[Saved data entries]
-.-.-

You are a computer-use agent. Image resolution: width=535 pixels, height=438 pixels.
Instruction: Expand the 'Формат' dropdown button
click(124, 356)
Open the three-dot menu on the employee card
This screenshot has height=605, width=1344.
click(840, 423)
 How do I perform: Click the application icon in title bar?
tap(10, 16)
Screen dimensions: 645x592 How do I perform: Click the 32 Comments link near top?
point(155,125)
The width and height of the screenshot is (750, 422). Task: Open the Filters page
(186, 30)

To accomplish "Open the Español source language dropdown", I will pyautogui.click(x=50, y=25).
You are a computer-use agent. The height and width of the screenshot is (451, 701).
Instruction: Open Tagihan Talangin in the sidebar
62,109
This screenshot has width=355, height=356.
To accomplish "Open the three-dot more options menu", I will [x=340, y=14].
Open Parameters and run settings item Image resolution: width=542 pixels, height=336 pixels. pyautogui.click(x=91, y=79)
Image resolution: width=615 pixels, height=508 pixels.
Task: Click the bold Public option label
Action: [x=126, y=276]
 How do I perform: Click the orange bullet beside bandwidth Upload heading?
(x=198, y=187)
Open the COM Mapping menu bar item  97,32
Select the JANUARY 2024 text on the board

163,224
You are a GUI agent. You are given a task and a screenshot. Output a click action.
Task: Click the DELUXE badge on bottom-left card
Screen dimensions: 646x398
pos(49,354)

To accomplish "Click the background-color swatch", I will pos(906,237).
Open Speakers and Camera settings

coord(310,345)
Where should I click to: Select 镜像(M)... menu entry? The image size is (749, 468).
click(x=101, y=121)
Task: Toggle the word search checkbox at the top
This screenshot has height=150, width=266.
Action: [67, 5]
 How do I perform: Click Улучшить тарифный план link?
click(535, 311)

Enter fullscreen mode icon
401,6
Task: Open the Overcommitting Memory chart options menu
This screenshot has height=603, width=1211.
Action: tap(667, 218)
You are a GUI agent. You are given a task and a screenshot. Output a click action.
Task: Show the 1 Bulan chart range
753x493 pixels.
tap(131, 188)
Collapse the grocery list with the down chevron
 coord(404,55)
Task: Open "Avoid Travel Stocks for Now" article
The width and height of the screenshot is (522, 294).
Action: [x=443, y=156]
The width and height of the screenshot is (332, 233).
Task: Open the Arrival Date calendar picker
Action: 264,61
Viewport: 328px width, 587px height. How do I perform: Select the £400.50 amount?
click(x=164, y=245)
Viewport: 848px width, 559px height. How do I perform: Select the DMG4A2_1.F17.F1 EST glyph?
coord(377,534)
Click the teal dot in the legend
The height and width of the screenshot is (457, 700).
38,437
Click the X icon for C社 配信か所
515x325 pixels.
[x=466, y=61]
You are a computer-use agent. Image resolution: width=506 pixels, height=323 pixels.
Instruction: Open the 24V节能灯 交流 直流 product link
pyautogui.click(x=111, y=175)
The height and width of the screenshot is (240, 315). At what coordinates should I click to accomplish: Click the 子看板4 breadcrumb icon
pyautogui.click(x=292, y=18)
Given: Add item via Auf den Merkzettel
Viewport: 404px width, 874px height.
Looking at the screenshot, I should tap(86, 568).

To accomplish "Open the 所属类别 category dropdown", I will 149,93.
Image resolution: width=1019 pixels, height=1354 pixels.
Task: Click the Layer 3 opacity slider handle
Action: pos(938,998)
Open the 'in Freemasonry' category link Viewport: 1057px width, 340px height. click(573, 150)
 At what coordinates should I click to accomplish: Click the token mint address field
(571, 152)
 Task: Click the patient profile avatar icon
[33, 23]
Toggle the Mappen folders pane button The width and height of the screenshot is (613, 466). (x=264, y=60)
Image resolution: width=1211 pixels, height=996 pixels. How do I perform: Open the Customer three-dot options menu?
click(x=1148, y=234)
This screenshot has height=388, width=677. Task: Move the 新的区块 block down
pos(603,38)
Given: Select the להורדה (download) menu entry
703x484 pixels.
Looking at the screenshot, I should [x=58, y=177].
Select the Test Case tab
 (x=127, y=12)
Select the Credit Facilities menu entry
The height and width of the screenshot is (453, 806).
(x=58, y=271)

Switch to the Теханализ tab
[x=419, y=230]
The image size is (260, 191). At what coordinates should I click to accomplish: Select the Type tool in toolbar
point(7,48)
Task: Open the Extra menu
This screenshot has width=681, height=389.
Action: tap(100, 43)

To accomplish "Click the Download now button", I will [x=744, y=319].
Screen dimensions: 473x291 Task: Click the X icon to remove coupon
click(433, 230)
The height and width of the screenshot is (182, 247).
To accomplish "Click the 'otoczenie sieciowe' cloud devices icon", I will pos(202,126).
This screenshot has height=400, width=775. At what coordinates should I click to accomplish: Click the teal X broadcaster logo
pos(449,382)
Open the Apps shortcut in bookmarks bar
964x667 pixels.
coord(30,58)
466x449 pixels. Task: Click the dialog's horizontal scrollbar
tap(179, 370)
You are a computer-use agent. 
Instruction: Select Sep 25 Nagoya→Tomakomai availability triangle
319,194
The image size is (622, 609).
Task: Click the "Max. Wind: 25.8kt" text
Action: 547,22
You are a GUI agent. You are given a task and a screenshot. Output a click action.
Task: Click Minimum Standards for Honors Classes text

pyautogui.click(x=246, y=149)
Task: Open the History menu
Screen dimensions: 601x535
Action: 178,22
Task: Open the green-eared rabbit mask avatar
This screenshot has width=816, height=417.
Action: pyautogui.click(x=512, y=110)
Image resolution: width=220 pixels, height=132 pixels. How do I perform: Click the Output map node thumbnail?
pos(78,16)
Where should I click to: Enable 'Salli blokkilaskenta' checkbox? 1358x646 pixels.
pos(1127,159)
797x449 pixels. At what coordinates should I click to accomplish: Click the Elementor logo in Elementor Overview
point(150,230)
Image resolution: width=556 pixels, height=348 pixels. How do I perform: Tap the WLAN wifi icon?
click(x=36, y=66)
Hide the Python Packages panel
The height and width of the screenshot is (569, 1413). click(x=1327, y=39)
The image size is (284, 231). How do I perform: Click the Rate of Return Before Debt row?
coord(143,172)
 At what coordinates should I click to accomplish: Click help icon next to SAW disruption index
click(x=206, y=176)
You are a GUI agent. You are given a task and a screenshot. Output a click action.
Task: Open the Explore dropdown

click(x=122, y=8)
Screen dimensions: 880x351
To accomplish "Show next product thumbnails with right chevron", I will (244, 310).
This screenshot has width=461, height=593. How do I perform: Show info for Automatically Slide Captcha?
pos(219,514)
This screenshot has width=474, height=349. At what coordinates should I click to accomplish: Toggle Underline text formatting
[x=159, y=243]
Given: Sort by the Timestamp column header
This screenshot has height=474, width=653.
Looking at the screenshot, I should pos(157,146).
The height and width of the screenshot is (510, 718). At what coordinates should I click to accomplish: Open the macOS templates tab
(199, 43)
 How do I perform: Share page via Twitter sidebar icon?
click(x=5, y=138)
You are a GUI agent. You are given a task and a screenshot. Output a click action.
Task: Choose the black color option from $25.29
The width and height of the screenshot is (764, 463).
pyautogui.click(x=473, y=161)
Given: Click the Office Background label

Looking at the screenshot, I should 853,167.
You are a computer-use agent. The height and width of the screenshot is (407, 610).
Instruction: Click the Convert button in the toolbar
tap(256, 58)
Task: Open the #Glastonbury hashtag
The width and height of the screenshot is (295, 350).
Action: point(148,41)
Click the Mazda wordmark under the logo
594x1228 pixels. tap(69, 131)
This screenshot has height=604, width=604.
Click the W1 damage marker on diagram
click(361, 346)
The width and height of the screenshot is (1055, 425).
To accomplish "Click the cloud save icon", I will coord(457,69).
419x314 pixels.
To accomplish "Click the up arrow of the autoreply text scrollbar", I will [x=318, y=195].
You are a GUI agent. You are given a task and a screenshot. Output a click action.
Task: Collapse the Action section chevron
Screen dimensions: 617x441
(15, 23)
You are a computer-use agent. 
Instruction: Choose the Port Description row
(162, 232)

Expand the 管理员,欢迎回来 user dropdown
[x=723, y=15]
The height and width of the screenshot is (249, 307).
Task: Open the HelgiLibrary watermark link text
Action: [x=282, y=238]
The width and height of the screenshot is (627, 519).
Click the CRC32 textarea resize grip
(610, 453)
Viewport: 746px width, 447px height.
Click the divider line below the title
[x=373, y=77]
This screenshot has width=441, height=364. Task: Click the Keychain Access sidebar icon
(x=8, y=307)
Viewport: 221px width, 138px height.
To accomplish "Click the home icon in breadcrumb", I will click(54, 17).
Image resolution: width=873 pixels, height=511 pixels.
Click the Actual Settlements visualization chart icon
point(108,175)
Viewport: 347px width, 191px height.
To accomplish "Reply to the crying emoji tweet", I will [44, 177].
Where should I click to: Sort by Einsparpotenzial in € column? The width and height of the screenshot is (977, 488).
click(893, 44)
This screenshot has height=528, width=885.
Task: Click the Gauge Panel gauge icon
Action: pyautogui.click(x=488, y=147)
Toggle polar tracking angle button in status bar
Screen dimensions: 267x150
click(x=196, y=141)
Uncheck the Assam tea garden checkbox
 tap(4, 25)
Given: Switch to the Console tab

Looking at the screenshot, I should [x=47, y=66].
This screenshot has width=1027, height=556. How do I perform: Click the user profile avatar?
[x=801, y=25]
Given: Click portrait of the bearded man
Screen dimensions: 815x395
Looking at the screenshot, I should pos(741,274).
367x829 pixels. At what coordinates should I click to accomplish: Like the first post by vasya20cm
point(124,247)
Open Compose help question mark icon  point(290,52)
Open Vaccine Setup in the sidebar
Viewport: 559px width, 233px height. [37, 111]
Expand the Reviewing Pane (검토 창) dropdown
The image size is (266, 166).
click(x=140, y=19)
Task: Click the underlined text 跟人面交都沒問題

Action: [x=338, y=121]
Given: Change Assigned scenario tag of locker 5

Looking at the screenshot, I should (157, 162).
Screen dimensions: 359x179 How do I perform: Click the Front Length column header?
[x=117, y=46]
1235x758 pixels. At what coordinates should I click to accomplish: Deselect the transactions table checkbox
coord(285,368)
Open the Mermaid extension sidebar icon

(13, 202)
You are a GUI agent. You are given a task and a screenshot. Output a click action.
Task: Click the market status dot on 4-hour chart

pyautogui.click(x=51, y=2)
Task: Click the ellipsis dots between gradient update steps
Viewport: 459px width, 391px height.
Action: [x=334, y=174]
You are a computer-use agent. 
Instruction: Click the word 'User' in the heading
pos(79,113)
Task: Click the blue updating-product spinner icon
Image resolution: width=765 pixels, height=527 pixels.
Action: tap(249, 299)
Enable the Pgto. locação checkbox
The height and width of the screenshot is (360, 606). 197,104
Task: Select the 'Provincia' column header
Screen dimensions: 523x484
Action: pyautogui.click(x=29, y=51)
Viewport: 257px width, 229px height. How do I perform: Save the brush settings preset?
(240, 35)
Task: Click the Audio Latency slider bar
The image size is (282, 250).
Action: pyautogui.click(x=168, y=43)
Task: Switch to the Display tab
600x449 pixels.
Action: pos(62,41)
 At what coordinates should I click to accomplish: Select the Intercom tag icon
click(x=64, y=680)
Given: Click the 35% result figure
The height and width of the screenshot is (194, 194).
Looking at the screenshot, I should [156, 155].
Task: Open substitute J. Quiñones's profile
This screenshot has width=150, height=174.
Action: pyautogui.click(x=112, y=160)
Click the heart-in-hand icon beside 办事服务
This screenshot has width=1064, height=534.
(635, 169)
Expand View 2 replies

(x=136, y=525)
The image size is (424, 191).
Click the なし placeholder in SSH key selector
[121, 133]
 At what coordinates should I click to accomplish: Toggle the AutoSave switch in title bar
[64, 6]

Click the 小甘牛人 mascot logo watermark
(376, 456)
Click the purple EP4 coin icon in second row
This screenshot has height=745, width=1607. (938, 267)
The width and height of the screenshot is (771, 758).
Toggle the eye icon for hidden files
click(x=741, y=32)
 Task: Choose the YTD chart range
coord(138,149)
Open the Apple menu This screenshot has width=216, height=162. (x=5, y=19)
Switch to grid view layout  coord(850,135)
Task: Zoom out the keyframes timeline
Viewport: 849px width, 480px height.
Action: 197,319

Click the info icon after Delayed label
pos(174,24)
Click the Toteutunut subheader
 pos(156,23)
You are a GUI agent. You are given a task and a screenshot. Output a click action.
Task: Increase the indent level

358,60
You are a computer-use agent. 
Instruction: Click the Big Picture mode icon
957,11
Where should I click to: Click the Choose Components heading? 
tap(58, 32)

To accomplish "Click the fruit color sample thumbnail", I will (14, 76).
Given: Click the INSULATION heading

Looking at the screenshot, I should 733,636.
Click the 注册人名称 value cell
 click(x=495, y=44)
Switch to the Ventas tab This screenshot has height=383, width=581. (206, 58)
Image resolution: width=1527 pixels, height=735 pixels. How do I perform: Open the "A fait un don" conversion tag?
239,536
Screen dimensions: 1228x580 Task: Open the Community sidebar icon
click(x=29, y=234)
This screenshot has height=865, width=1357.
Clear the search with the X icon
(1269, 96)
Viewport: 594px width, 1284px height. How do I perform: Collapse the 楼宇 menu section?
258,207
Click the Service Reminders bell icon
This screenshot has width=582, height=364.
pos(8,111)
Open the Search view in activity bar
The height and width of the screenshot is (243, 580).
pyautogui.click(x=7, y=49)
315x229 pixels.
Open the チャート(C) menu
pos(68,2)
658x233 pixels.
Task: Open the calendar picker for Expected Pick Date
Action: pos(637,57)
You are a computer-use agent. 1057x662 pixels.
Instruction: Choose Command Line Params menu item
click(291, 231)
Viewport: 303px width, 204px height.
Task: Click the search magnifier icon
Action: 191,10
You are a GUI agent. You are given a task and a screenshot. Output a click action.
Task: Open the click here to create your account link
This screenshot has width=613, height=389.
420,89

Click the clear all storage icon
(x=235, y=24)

-.-.-

Above are some records; copy exactly the lines from the one with "This screenshot has height=150, width=266." through the one with "Travel Stocks for", both included, and no others.

This screenshot has height=150, width=266.
Action: [67, 5]
 How do I perform: Click Улучшить тарифный план link?
click(535, 311)

Enter fullscreen mode icon
401,6
Task: Open the Overcommitting Memory chart options menu
This screenshot has height=603, width=1211.
Action: tap(667, 218)
You are a GUI agent. You are given a task and a screenshot. Output a click action.
Task: Show the 1 Bulan chart range
753x493 pixels.
tap(131, 188)
Collapse the grocery list with the down chevron
 coord(404,55)
Task: Open "Avoid Travel Stocks for Now" article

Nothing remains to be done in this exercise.